I am not used to eternity.

– Borges

Who needs The Cloisters when you’ve got Abyssinia? I’m being cute, but I mean the question in an honest way. (Stick with me.) For reasons entirely circumstantial, coincidental and spontaneous – I was in the city anyway (I’m a lifelong Knicks fan, sue me), had time to kill, was on the hunt for some kind of invigorating, extravagant solitary experience, and took the recommendation from a friend I ran into unexpectedly on the street – I spent a few hours yesterday at Manhattan’s Cloisters museum, a place my parents apparently took me to many times as a child but with no surviving memory of my own, which is just as well, because the place itself is all surviving memory: ancient medieval artwork and architecture, preserved in whole or in part; entire rooms disassembled and transported across seas, brought to Manhattan and rebuilt stone by stone.

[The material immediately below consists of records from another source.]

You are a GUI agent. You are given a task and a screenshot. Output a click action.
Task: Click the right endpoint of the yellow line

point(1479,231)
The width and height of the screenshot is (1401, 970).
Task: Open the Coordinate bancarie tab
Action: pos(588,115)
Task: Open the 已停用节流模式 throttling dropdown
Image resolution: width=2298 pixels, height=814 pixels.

Even the views across the Hudson into New Jersey feel unmarred by modernity. It’s a place that seems to authentically exist out of time; in his poem “The Cloisters," Jorge Luis Borges calls the collection “faithful monuments to a nostalgia.”

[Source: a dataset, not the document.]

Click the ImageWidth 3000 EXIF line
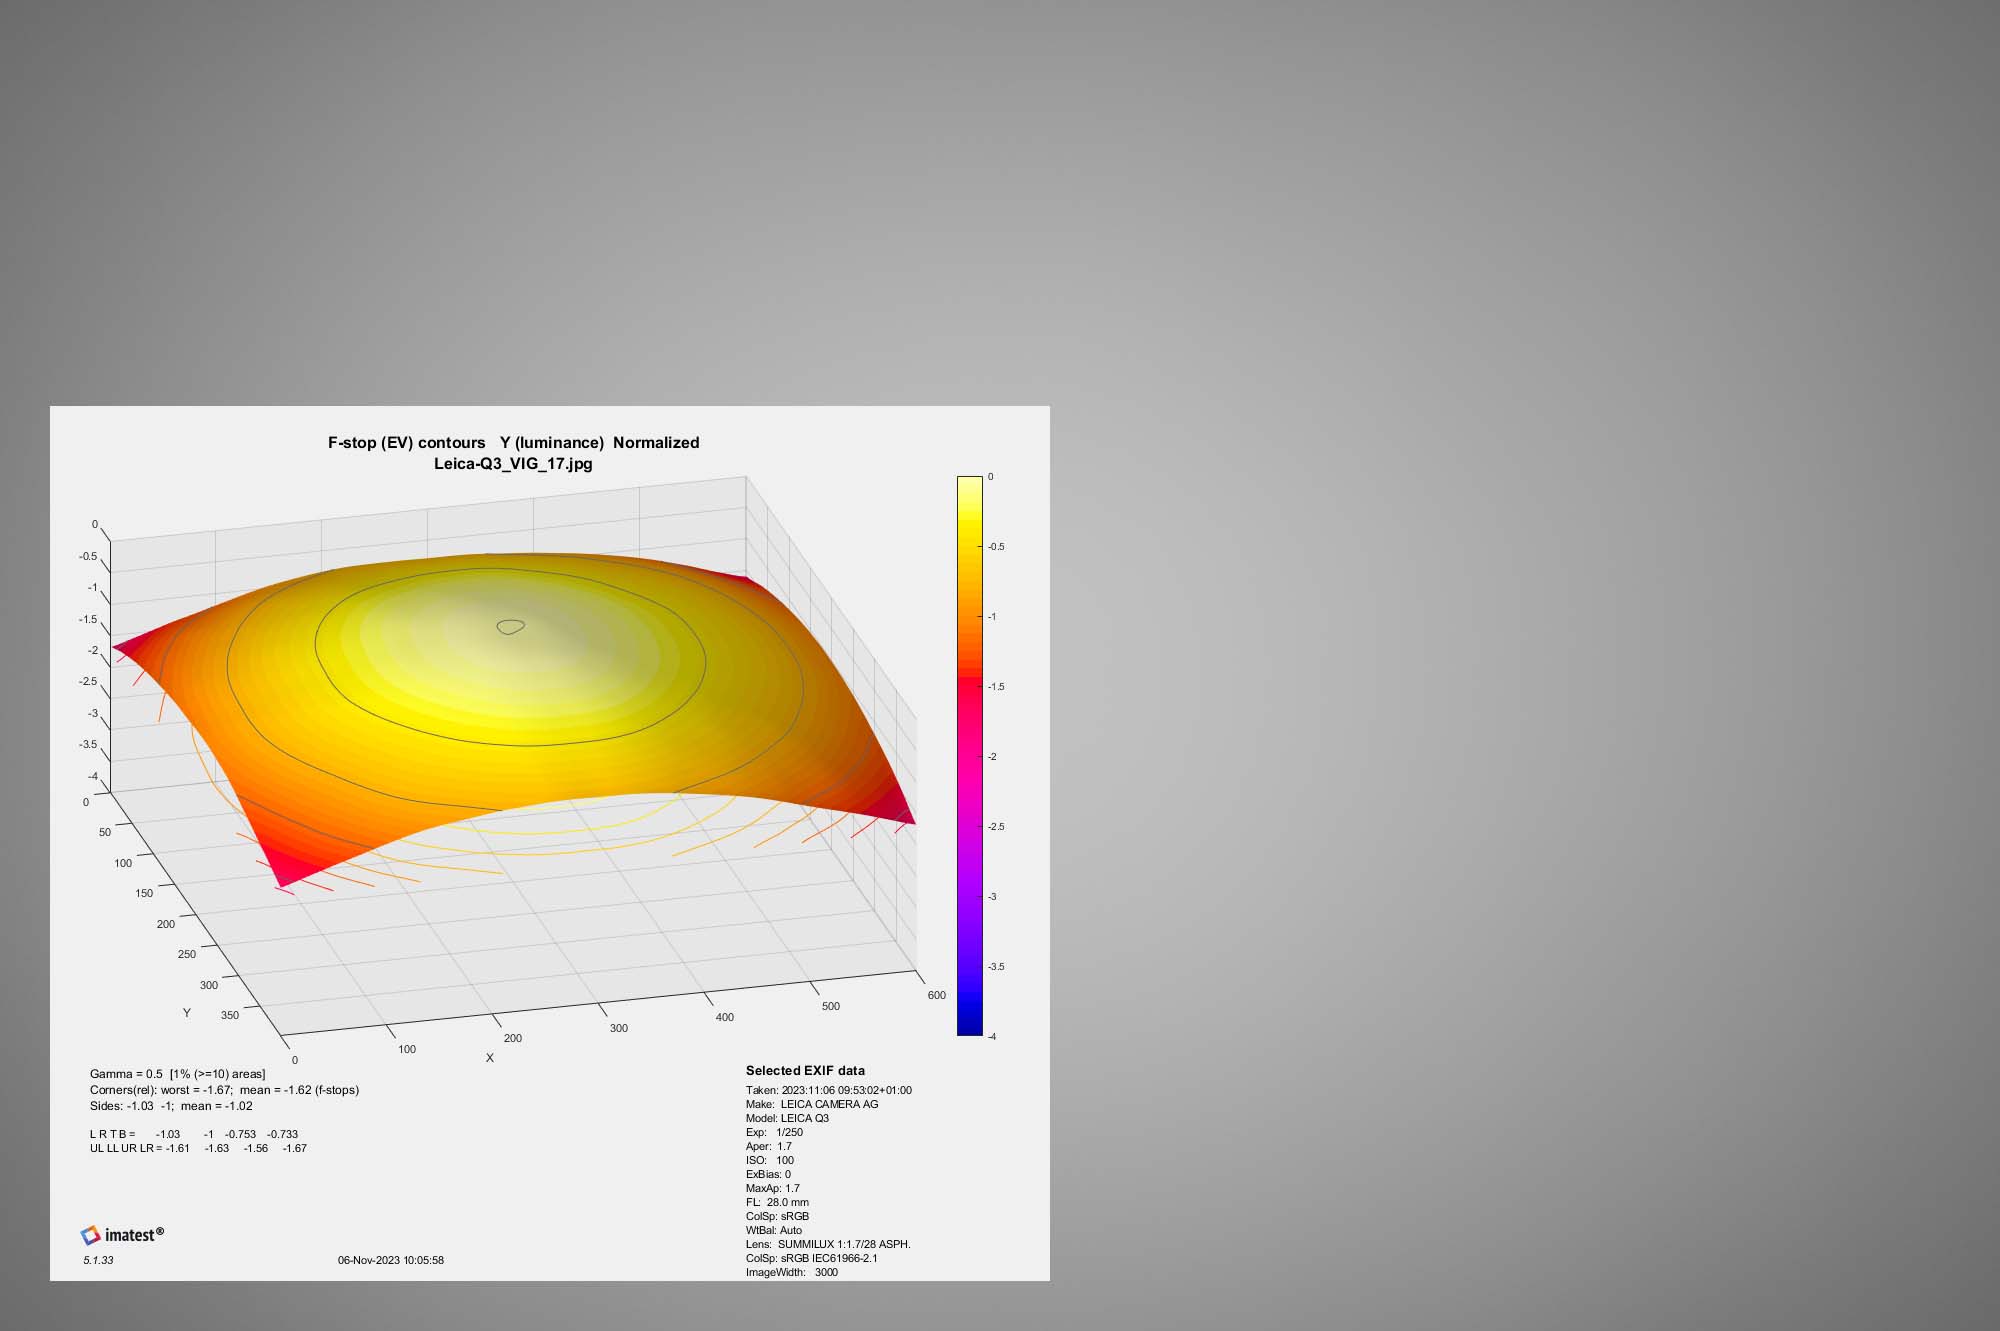 click(x=792, y=1272)
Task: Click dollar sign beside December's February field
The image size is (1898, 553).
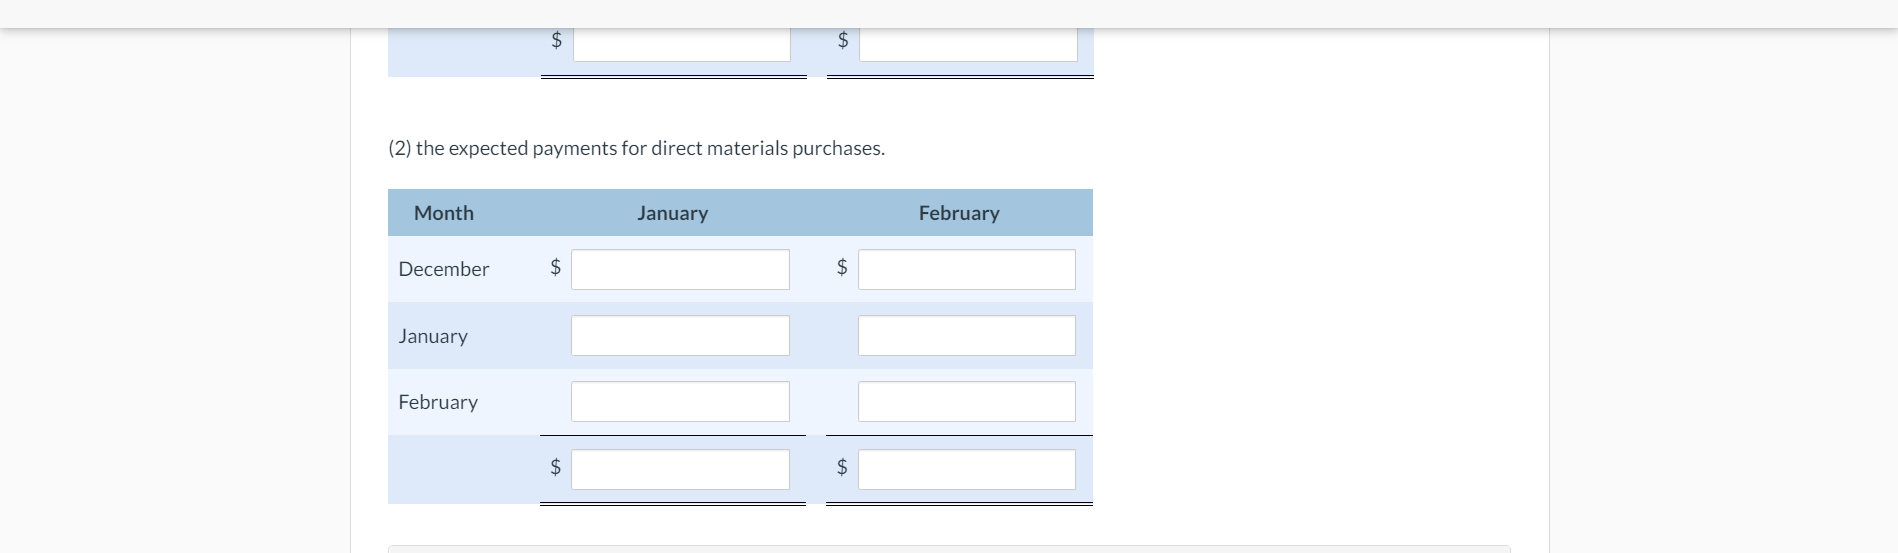Action: pyautogui.click(x=842, y=267)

I couldn’t help but think of The Cloisters while at Abyssinia last night once I noticed some odd synchronicities: the tapestries on the wall, the presence of a white unicorn hanging by the door. It was funny, then kind of uncanny, almost parodic in a punk way. Why are these places together in time – syn, khronos – in this weirdly on-the-nose way, on this day? If I squinted I was in at least a different decade, or many at once, once again primed to listen to artists I share the day with, musicians here in Philadelphia as travelers, or as long-term residents, or new to the fold.

Bad History Month is a moniker for the prolific imagination of Sean Bean, a former Bostonian now based here. Bean passed around cookies and turned off all the fans and the air conditioning – “They call this Apocalypse style,” he joked – before leading us through a sweaty, sprawling sonic tour of his psyche, through shaggy, craggy songs that flowed dangerously, like white water rafting paths: rapid shifts in tempos and volume, chords bursting and strings slashed and smashed, everything bumpy and choppy yet staying the course, tending to smooth out into catch-your-breath clearings.

Bean yanked his songs over the finish line bloody, bruised and bedraggled, with a battle-worn grin, playing and singing guitar with a commanding presence and a mischievousness you can’t fake, the kind you sense when someone’s getting away with something. (Something I love about playing or attending shows at Abyssinia: it does sort of feel like trespassing.) I’ve seen Bad History Month play places you’re not supposed to before, and for a moment, when Bean sang a wholly-his-own version of Bonnie “Prince” Billy & Marquis de Tren’s “2/15” – an immortal song with words from Rabindranath Tagore that feel thousands of years old – it was so blissful, free and untethered I might as well have been sitting by one of those burbling fountains in the garden with their mandrakes and forget-me-nots: “All that's harsh and wrong in my life / Melts into one sweet song / And my love spreads wings like a glad bird flying over the road.”